A Gentle Creature (Sergei Loznitsa)

El regreso de Sergei Loznitsa a la ficción narrativa tras la tan moralmente deplorable Austerlitz (2016) resulta un cambio tan drástico de rumbo que puede parecer incoherente a priori. Sin embargo, de un documental de observación en un campo de exterminio nazi que denuncia la descontextualización y el distanciamiento humano de sus visitantes armados con palos de ‹selfie› pasamos a una panorámica de la sociedad rusa en la que el discurso se entronca en las mismas ideas: la superioridad moral que exhibe desvergonzadamente su director hacia lo que narra y quienes aparecen en su película a través del sufrimiento de una mujer que ve como le devuelven sin explicaciones un paquete enviado a su marido, que lleva tiempo encarcelado. En realidad A Gentle Creature encuentra en su anterior obra la misma justificación de su existencia.
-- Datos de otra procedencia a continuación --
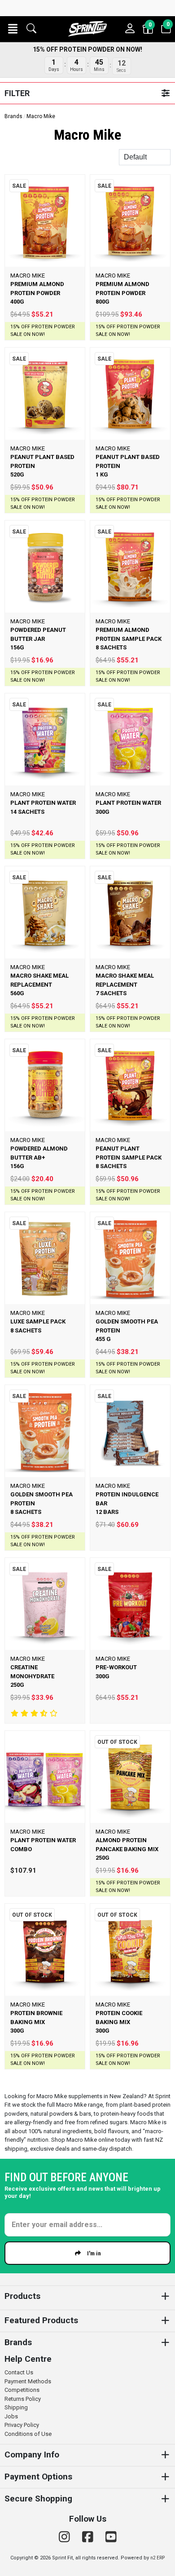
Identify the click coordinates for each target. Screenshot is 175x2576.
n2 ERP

En esta ocasión en sentido positivo gracias precisamente al ego de su autor —y sus desmedidas ambiciones—, que traslada la atmósfera, personajes y relato moral típicos de la literatura rusa al cine desde una creación audiovisual que emplea recursos expresamente cinematográficos en su construcción.

Inspirada en la historia corta de Fyodor Dostoyevsky —pero con claras influencias que evocan otros autores como Franz Kafka— el viaje del personaje interpretado por Vasilina Makovtseva a una remota región de Rusia en la búsqueda de respuestas elude utilizar elipsis muy evidentes para potenciar la visión del entorno y la vida que inspira en sus imágenes la presencia de multitud de personajes con carácter episódico o testimonial. Personajes que mantienen conversaciones aparentemente intrascendentes sin relación con el conflicto de la protagonista o cantan canciones que trazan con una delicada nostalgia el retrato de una civilización decadente consciente de si misma, en la que sólo un tonto o alguien todavía inocente en términos absolutos podría esperar obtener justicia o ayuda por parte de sus semejantes o de las instituciones. Las localizaciones y los decorados expresan a la perfección esa suciedad interior que asumimos poseen todos los individuos que desfilan delante de la descriptiva cámara de su director.
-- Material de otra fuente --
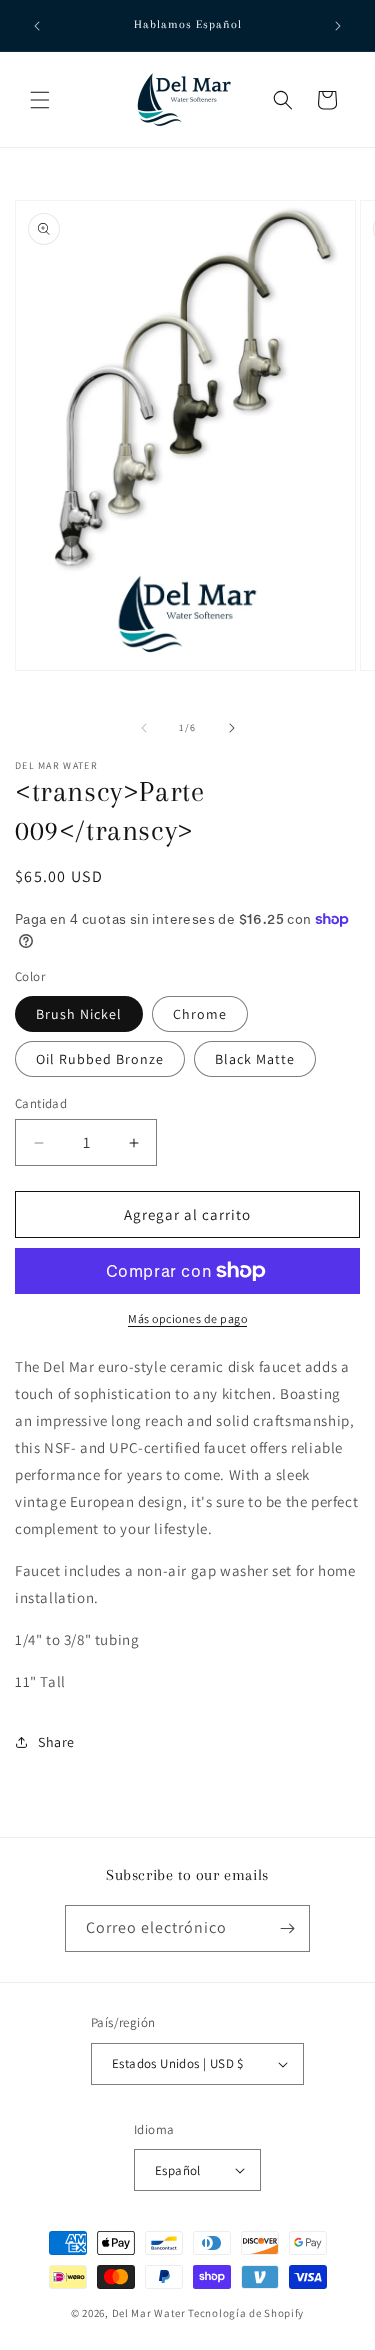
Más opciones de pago (187, 1318)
De ella no conocemos nada salvo su incansable voluntad y determinación, con una psicología impenetrable definida únicamente por sus acciones o los escasos diálogos significativos que mantiene. El gran mérito de Loznitsa es el de reproducir una realidad opresiva a través de una fotografía naturalista hacia los seres humanos y estilizada con la ambientación mientras elabora una descarnada y cínica sátira hacia todo lo demás. El contraste entre el personaje central y aquellos que se encuentra en su camino —cargados de una obvia ambivalencia en apariencias e intenciones— recorre desde lo trágico hasta lo cruelmente irónico en secuencias que parecen de una sublime intrascendencia por separado, pero que juntas aproximan al espectador a la cohesiva visión fantasmagórica de una absoluta corrupción moral que impregna todo su metraje. No vemos ninguna posibilidad de hermanamiento o comunidad entre iguales, ni un indicio de esperanza. Incluso los sueños son en realidad pesadillas disfrazadas de discursos condescendientes que tratan a sus protagonistas como afortunadas víctimas de un sistema que sólo busca perpetuar los privilegios, las asimetrías de poder y la explotación de los más débiles. Nada queda aquí de los principios e ideales de la Revolución Rusa de 1917.